#1: Written reflection on lesson other than those observed:
Summarizing the lesson's strengths and alternative actions the teacher would take in the future. This one deals with a quiz making web tool called blubbr.tv and is based on a smore page I created for the biochemistry unit. Also linked is a reflection post about a Homeostasis Lesson that I held against Five Minds for the Future by Howard Gardner also described on the Domain 1 page. Here's one based on my first attempts at running two different labs at the same time in the same class.
#2: A lesson plan that addresses a specific way to improve a lesson (websites, materials etc.)
This one is for my pedigree analysis section. I had no choice but to modify this lesson since I was away on senior trip for this topic. Luckily, the kids only had a few questions when I returned (mostly technological), so I can see myself using this web quest in lieu of notes in the future, provided PARCC hasn't taken all of the computers again.
#7: Student or parent survey giving specific feedback for the teacher.
This is a link to a survey from freeonline surveys.com that I give at the start of each year.
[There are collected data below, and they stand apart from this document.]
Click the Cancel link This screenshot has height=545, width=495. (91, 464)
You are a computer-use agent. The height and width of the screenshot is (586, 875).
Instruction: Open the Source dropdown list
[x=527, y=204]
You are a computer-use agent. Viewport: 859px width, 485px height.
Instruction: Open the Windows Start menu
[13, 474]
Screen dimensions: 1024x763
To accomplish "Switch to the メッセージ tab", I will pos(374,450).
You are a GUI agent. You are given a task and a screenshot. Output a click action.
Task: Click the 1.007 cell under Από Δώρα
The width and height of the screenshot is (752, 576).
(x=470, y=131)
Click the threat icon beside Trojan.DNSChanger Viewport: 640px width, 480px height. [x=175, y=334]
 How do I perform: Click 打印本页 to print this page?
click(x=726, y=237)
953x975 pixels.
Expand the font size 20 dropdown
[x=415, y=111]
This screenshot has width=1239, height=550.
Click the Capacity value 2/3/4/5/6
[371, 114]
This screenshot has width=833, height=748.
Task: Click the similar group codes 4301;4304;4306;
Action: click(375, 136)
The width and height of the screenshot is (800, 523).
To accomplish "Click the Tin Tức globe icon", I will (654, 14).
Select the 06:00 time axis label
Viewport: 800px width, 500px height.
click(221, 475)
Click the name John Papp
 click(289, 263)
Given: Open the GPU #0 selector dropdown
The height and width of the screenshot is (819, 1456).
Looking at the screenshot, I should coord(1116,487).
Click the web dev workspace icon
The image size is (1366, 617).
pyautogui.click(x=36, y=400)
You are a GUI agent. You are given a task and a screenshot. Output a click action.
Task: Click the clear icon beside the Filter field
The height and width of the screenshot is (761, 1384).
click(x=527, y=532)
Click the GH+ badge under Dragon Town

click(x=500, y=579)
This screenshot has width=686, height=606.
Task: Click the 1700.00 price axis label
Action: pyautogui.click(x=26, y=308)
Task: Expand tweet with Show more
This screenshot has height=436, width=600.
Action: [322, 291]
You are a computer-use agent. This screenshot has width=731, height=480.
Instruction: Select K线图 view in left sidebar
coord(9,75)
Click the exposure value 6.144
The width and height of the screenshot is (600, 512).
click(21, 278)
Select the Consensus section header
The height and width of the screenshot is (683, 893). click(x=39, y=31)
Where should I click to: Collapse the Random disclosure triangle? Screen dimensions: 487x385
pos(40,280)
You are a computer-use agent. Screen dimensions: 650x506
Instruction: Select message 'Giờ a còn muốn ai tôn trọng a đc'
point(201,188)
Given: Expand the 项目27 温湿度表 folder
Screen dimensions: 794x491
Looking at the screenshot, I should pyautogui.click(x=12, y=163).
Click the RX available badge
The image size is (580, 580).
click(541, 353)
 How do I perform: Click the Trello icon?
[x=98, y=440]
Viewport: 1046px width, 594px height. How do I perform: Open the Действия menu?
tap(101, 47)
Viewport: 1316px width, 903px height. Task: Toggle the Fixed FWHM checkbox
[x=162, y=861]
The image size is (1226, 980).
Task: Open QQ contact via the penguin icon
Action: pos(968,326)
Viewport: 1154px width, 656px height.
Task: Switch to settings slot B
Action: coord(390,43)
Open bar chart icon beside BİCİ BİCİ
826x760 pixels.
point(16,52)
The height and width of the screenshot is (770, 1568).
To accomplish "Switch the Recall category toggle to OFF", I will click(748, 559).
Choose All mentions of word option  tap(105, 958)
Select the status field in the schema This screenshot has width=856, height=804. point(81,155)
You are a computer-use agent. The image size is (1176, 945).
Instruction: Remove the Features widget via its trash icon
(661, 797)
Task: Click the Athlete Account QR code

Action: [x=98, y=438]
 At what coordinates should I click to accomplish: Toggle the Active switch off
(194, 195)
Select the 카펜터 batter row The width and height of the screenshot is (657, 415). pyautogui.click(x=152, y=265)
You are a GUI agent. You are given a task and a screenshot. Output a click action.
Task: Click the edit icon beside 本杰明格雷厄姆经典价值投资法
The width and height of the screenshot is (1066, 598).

#9: Artifact that logs student make ups initiated by student.
This is from my advanced class. This student suffers from a condition that causes her to miss many classes. Do not mistake the brevity of my remark for a lack of attention. I try very hard to make her situation seem less daunting. Here is another example in which I sent home screen shots of a students missing work in Power School. He initiated the email through a guidance counselor, and I sent over the screen shot to the student, counselor and parents.
#10: Artifact that notes student interest in their own records:
Here are just a FEW of the emails from a student named Joe that has asked about missing work, labs, extra help and other materials (start at the bottom). Here's another email from a student concerned about an unfinished lab.
#16: Email folder for parent communications: Here is just a sample of my parent emails. It comes from a woman concerned about her daughter's grades early in the year. She was replying to a mass email I had sent in advance of a literacy assignment. I believe it is a fair representation of my dealings with all parents. If not, just let me know. Don't you just love emails that end with "please advise"?
Here's another that includes emails concerning a student's missing work due to concussion. And another one regarding a student's absence/missing work. And another about a senior that MUST pass ALL classes in order to graduate this year. I also had the counselor come and sit in for class prior to these emails.
Here's the first parent contact regarding a new change to the phone policy. It actually went well.
#18: Cite community resource documents (tutorial websites etc.)
Such resources are listed at the bottom of this assignment under "Help Tools" and I generally have these kinds of things at the ready for my kids. I also give kids this page I created and encourage them to use it in all of their classes.
#20: email updates to whole class or parent list
Here is a copy of the email I sent out in advance of our first "Literacy Lab" in September. Unfortunately, I used PowerSchool to generate the list and received way too many "undeliverable" replies as seen here. When it came time to do the next bulk email, I had the kids write down their parents email and the problem seemed to be fixed. I used the updated list for larger assignments and quarterly exams.
#22: Reflections of students, by students, for students.
I cannot offer a student copy, just the form that the kids will fill out at the end of the year.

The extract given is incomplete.